WORK REQUIRED -> Only a number is required: the count of lines in the material below that contain "menu".

▶

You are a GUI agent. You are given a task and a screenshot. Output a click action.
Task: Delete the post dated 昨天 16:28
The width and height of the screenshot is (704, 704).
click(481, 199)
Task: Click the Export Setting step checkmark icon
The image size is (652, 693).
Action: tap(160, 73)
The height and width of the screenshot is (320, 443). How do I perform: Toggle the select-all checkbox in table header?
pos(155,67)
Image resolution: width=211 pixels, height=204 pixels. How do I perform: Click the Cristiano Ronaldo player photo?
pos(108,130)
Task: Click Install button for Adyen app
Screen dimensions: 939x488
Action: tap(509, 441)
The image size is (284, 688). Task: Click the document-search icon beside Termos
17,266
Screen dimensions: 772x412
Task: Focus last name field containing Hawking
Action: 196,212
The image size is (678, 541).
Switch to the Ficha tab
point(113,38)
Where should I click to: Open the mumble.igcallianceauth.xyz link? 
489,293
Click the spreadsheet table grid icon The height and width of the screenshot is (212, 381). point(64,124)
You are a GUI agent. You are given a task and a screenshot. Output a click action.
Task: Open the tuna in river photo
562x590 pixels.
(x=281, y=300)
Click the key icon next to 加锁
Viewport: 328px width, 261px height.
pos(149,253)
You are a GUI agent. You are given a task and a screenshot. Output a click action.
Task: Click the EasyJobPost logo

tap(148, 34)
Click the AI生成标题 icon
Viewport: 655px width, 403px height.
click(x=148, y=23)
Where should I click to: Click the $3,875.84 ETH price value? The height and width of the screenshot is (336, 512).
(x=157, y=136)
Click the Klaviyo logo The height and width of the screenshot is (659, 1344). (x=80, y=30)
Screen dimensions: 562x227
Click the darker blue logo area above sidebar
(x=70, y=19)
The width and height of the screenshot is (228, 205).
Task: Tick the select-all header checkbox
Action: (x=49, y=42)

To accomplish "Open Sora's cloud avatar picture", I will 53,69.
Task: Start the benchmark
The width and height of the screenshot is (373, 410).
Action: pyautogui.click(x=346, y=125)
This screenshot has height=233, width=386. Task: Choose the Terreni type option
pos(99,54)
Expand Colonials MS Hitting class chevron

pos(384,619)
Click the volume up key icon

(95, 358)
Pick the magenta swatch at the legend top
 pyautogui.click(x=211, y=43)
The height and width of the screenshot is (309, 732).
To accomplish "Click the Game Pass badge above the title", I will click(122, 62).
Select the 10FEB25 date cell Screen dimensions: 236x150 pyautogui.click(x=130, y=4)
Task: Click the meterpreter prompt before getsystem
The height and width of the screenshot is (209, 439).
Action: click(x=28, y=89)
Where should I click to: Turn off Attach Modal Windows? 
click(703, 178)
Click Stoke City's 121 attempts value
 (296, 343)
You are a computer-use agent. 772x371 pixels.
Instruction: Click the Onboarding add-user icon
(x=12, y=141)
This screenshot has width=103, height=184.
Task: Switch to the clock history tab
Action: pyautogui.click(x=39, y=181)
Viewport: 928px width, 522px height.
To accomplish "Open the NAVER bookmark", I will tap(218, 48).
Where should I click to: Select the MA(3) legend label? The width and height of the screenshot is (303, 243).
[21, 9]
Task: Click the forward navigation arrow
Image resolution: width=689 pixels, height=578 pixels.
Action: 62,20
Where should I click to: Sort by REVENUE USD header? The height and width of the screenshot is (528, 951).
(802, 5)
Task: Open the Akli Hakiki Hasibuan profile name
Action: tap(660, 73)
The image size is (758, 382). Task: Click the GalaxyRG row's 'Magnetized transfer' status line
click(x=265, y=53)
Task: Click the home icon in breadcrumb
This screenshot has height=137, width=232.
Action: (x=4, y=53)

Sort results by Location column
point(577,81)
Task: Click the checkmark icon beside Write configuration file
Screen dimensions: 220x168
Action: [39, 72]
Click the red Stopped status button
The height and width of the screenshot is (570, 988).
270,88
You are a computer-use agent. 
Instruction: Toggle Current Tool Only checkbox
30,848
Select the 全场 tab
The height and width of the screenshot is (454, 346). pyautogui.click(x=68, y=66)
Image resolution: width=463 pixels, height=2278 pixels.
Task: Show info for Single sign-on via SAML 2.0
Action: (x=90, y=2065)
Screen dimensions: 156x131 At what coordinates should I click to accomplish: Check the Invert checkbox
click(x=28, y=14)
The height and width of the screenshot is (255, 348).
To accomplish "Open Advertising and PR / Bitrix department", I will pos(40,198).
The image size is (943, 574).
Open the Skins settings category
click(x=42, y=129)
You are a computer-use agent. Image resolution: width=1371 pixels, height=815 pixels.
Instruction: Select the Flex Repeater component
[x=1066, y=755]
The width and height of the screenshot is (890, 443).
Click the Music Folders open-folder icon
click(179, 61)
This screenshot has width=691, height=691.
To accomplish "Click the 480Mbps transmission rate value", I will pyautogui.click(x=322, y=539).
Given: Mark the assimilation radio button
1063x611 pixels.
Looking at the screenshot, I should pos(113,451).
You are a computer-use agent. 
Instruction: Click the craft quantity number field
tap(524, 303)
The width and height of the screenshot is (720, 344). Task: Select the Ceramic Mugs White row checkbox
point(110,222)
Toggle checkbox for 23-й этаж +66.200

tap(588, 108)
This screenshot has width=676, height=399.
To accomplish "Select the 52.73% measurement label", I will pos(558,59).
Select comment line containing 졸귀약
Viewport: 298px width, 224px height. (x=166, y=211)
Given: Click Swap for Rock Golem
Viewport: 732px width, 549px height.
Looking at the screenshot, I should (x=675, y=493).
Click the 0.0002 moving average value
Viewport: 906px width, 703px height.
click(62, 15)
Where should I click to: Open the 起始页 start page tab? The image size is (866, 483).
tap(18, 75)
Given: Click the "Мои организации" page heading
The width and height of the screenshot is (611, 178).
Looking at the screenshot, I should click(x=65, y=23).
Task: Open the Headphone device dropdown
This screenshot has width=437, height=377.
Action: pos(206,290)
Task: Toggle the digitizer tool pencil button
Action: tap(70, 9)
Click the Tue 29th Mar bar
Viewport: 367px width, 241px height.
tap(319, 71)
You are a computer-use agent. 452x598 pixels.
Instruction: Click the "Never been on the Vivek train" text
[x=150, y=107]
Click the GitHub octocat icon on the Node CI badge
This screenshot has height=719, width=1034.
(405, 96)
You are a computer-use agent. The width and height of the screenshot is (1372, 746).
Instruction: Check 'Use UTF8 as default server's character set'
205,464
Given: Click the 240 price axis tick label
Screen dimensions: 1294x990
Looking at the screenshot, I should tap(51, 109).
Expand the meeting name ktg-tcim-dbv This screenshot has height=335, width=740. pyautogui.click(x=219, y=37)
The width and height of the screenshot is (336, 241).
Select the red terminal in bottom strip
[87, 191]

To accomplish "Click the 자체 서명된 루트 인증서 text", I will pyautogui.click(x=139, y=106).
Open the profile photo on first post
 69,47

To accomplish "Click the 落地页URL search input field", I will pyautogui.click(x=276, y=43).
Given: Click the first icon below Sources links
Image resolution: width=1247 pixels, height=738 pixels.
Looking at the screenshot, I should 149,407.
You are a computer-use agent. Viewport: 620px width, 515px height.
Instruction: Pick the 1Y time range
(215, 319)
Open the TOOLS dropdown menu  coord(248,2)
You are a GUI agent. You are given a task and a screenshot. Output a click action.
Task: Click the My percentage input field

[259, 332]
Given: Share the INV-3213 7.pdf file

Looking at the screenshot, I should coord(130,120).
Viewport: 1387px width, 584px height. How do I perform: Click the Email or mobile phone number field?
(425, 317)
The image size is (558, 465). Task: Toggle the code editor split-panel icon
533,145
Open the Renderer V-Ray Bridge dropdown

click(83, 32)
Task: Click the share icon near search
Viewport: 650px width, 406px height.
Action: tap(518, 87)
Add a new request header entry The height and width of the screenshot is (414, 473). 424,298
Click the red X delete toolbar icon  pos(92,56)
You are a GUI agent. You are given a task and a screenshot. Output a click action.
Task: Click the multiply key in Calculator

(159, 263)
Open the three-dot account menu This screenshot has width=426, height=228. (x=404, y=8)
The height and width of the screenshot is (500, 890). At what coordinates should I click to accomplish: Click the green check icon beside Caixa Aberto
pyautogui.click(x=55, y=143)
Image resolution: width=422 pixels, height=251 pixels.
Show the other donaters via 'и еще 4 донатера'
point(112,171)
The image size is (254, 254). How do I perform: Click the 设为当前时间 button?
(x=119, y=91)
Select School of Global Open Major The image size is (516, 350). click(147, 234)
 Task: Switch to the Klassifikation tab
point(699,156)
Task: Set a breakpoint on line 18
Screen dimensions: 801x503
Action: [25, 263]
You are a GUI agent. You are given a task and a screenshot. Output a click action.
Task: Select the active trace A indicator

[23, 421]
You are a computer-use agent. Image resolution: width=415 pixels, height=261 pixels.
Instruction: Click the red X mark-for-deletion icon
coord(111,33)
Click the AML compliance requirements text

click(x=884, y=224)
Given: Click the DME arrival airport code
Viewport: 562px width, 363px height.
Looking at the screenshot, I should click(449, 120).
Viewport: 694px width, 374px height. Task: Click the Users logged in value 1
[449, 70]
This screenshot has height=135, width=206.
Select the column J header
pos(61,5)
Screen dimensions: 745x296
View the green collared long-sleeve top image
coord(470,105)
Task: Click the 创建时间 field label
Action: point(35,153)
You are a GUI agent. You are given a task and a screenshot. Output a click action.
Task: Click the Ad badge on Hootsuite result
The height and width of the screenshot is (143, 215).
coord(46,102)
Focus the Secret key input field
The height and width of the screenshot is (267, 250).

◀

ANSWER TO THIS EXERCISE -> 2